Eine „Denk-Werk-Stadt“

Wohin es mit der CDU geht und was da künftig besser vermittelt werden soll, will Wegner unter anderem bei zwei Parteikonferenzen klären. Für diesen Donnerstag hat er alle 12.000 Mitglieder nach Charlottenburg eingeladen, 14 Tage später soll es eine zweite Auflage in Neukölln geben. „Denk-Werk-Stadt“ nennt er das und knüpft damit an seine Rede vom Landesparteitag im Mai an: Er wolle die CDU-Mitglieder stärker in die Parteiarbeit einbinden und die Union zur „größten Denkwerkstatt Berlins“ machen, hat er da angekündigt. Das ist ein Bild, das schwer in Einklang zu bringen ist zum üblichen Ablauf etwa von Parteitagen, wo sich die Diskussionsbeiträge, wenn sie überhaupt kommen, in sehr überschaubarem Maß halten.

Die jüngsten Irrungen und Wirrungen an der Spitze der Bundespartei parallel dazu wirkten sich zumindest nicht gerade motivationsfördernd aus. Während Wegners Urlaub übernahm die Bundesvorsitzende Annegret Kramp-Karrenbauer das Verteidigungsministerium – und konterkarierte damit alle Ankündigungen, sich auf die Parteiarbeit konzentrieren zu wollen. Thorsten Schatz, enger Mitarbeiter Wegners und zugleich Vize-Fraktionschef im Spandauer Bezirksparlament, übte in einem Zeitungsinterview herbe Kritik daran und spiegelte das Unverständnis vieler CDU-Mitglieder.

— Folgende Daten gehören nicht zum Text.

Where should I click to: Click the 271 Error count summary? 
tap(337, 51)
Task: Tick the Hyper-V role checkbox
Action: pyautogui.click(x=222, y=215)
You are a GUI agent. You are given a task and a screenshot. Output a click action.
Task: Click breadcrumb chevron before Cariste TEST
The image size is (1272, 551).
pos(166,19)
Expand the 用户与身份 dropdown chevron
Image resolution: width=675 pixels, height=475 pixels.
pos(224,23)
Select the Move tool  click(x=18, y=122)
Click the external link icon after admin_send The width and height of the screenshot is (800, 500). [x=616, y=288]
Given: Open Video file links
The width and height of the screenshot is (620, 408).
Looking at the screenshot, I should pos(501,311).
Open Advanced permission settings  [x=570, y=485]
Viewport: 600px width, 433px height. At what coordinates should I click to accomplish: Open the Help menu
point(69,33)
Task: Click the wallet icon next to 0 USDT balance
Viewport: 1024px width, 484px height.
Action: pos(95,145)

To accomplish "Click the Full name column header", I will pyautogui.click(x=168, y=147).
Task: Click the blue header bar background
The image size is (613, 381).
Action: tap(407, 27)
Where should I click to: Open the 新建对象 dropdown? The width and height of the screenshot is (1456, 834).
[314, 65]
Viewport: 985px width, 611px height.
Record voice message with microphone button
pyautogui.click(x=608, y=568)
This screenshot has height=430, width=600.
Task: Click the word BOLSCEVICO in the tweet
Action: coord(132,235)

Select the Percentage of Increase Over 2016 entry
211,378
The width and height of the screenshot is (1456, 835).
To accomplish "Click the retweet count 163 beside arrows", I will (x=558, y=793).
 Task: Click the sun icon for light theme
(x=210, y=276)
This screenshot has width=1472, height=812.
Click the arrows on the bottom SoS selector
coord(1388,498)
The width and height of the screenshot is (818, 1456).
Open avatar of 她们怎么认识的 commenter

Wegner drückt es gegenüber der taz etwas gemäßigter aus: Das mit der Entscheidung, in die Bundesregierung zu gehen, sei schon richtig – „was vielleicht nicht so glücklich war, war die Kommunikation davor“. Wie wenig glücklich im Sinne der erhofften „Denkwerkstatt“, dürfte sich an diesem Donnerstagabend zeigen.